__Given task 1__. In the listing below, rewrite the stretch from the line containing "Identify the location of add location." through the line containing "This screenshot has height=1074, width=1920." as a numbered list, leaving out blank lines.

__Document excerpt__.
Music In The Early Church — post by Michael J. Findley

lastsupperJesus and the disciples attended Jewish synagogues and temple worship. These services included stringed, brass, woodwind, and percussion instruments. The book of Psalms was the hymn book of the second temple. After finishing the Passover meal they sang a hymn, presumably not a Psalm, and presumably without instruments, before walking across the Kidron Valley to the garden of Gethsemane. Until forced out, first century Christians continued to worship in synagogues and follow Jewish customs.

Paul wrote to the new Gentile converts “Let the word of the Messiah inhabit you richly with wisdom, teaching and admonishing one another with psalms, hymns, and spiritual songs, and singing to God with thankfulness in your hearts.” Colossians 3:16 and “Then you will recite to one another psalms, hymns, and spiritual songs; you will sing and make music to the Lord with your hearts,” Ephesians 5:19. This admonition was taken by some to mean antiphonal singing, with either two choirs or dividing the congregation into two parts and alternating the parts of the hymn or song.

Pliny the Younger wrote a letter to Trajan (61-113) about the proper punishment of Christians. “They had been accustomed to come together on a fixed day before daylight and to sing responsively a song to Christ as God.” (AD 112?)

Five times in the book of Revelation a song is sung in heaven; 5:9, 5:11, 14:1, 14:3, 15:3. Harps are played heaven. Revelation 5:8, 14:2, and 15:2. The musical instruments of Babylon are condemned, Revelation 18:22. Trumpets in heaven are sounded, but not used as musical instruments. Zechariah 9:14, Matthew 24:31, 1 Corinthians 15:52, 1 Thessalonians 4:16, Hebrews 12:19, Revelation 1:10, 4:1, 8:2, 6,7,8,10,12,13, 9:1,13,14

Justin the Martyr wrote (AD 155?) in his Apology to the Emperor Chapter 13 “to use [material possessions] for ourselves and those who need, and with gratitude to Him to offer thanks by invocations and hymns for our creation …”

__Working data__.

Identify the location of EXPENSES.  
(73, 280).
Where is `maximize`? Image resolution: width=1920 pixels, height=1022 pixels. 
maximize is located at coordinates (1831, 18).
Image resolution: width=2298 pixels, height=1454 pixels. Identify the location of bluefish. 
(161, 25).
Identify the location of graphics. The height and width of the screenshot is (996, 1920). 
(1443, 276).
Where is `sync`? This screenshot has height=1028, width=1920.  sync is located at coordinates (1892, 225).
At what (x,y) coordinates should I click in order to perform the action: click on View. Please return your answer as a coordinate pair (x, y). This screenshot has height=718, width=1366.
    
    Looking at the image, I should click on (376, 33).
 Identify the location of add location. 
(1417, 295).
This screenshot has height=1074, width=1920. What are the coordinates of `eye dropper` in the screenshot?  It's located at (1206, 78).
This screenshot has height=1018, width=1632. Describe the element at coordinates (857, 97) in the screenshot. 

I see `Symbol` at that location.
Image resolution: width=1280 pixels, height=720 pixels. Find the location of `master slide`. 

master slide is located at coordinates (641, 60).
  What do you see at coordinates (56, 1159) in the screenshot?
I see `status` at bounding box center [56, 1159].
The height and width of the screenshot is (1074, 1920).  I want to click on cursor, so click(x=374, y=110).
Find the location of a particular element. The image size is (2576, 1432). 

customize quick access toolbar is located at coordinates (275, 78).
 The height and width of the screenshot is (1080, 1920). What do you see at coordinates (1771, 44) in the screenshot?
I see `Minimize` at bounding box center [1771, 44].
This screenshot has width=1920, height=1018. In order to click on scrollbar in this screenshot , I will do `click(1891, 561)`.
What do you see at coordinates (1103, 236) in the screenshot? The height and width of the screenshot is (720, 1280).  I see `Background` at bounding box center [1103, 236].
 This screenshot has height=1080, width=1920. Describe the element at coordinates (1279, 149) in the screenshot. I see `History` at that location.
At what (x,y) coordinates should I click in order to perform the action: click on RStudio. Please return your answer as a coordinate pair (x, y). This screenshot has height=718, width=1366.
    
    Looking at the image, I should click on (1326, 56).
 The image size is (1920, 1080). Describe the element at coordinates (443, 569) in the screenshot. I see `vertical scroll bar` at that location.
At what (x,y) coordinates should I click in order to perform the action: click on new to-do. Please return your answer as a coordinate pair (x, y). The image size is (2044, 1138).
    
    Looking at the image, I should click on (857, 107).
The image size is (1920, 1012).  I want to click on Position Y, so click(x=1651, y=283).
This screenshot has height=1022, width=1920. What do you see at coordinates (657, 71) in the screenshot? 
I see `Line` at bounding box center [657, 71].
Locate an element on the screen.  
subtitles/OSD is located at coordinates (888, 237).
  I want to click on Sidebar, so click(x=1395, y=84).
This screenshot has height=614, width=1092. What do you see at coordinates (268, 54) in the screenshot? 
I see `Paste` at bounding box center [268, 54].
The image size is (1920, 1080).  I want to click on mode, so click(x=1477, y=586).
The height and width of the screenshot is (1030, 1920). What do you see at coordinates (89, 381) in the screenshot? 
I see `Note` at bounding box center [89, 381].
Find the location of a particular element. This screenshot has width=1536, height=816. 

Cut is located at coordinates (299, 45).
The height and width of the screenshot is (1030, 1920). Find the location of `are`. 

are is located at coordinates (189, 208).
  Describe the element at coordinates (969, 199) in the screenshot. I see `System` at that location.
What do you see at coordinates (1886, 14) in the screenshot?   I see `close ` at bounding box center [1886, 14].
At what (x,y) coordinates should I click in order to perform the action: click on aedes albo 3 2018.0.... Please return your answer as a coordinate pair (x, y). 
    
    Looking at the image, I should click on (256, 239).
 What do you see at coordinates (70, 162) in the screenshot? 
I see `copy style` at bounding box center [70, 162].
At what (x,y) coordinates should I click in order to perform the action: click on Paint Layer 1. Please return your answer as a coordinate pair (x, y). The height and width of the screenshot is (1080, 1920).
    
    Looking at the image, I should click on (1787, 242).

__Given task 2__. Continue the post on music in the early church from where it stops.

__Right answer 1__.
1.  Identify the location of add location. 
2. (1417, 295).
3. This screenshot has height=1074, width=1920. What are the coordinates of `eye dropper` in the screenshot?  It's located at (1206, 78).

__Right answer 2__.
“Chapter 41. The crucifixion predicted And again, in another prophecy, the Spirit of prophecy, through the same David, intimated that Christ, after He had been crucified, should reign, and spoke as follows: Sing to the Lord, all the earth, and day by day declare His salvation. For great is the Lord, and greatly to be praised, to be feared above all the gods. For all the gods of the nations are idols of devils; but God made the heavens. Glory and praise are before His face, strength and glorying are in the habitation of His. Give Glory to the Lord, the Father everlasting. Receive grace, and enter His presence, and worship in His holy courts. Let all the earth before His face; let it be established, and not shaken. Let them rejoice among the nations. The Lord has reigned from the tree.”

Apostolic Tradition of Hippolytus of Rome, approximately AD 235? “Then, rising up after supper, the children and virgins having prayed, they shall sing psalms. Then the deacon, holding the mixed cup of the offering, shall say a Hallelujah Psalm. Then, the presbyter having commanded, ‘And also such-and-such Psalms,’ after the bishop has offered the cup with the proper thanksgiving, all shall say “Hallelujah” as the Psalms are sung. And they shall say: We praise Him who is God most high; Glorified and praised is He, Then, when the Psalm is completed, he shall give thanks over the bread, and shall give the fragments to all the believers.”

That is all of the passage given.